Vivid, comprehensive, and accessible, Roger Gastman and Caleb Neelon’s The History of American Graffiti offers an unprecedented tour through this vibrant, controversial art form and the grassroots movement that surrounds it. Featuring over 1,000 never-before-published photographs and interviews with hundreds of graffiti artists from New York, Philadelphia, Los Angeles, Baltimore, Cleveland, Phoenix, and beyond, The History of American Graffiti is a raw, real, and revealing look at one of the most unifying institutions of modern city life.

Book Description

Unprecedented in scope, The History of American Graffiti is the definitive story behind the most influential art form of the last one hundred years. Tracing the evolution of the medium from its early freight-train days to its big-city boom on the streets of New York City and Philadelphia, and to its modern-day influences, this volume is a compelling look at the key moments, places, and players in an art form distinctly American in flavor yet global in its reach.

Featuring behind-the-scenes stories and profiles gleaned from more than four years’ worth of interviews with graffiti’s most prominent names, as well as its lesser-known pioneers, authors Roger Gastman and Caleb Neelon provide an insider’s perspective on the history of the medium. Not only do they reveal the most popular trends and styles that have dominated the scene for the last fifty years but they also provide a thorough examination of the regional differences among major American hubs—New York, Los Angeles, the Bay Area, Chicago—and under-the-radar scenes in cities like Washington, D.C., Boston, and Miami. All told, more than twenty-five American cities are profiled, making this one of the most comprehensive volumes on the subject.
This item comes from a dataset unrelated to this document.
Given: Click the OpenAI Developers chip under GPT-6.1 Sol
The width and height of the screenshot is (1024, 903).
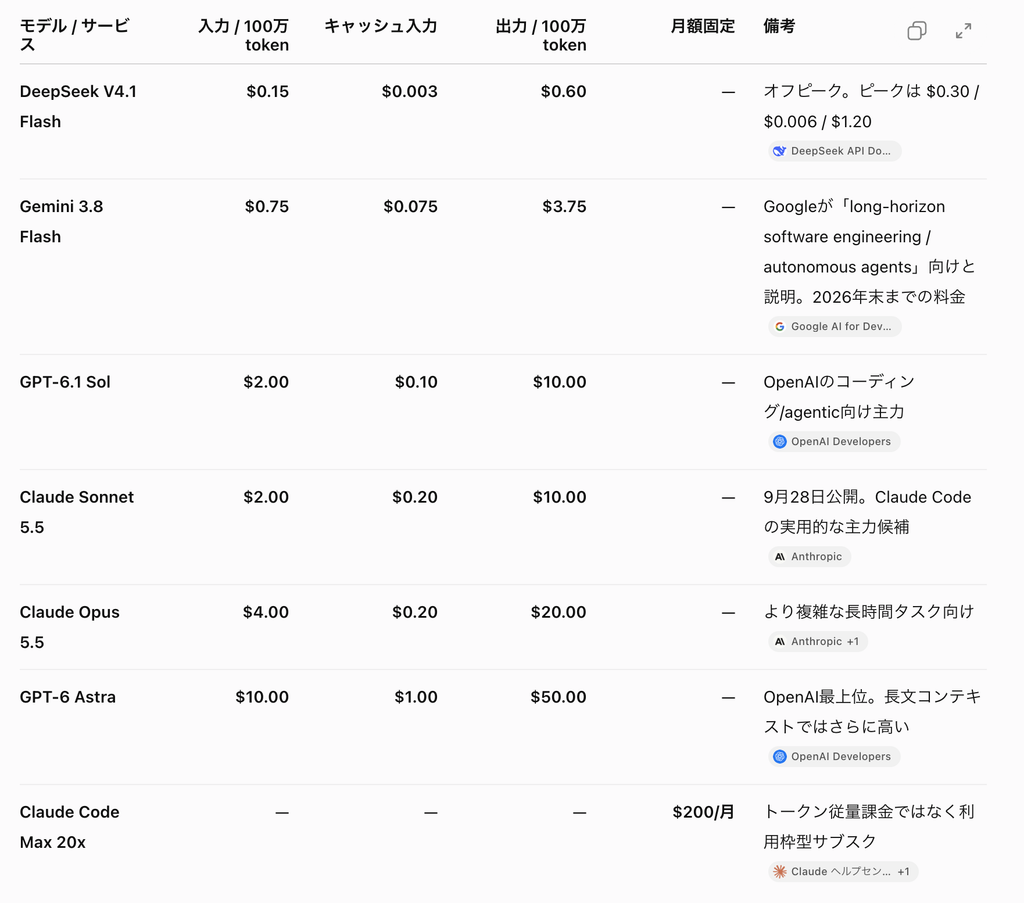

With more than one thousand photographs—the majority of which are seen here for the first time—from more than two hundred photographers, most of whom also created the artwork, The History of American Graffiti captures the look and feel of a genuine American art form with exceptional clarity and detail. An instant classic, this book is the ultimate resource to which aficionados of the art form will turn again and again, and which the uninitiated will regard as the definitive tutorial of all that is graffiti.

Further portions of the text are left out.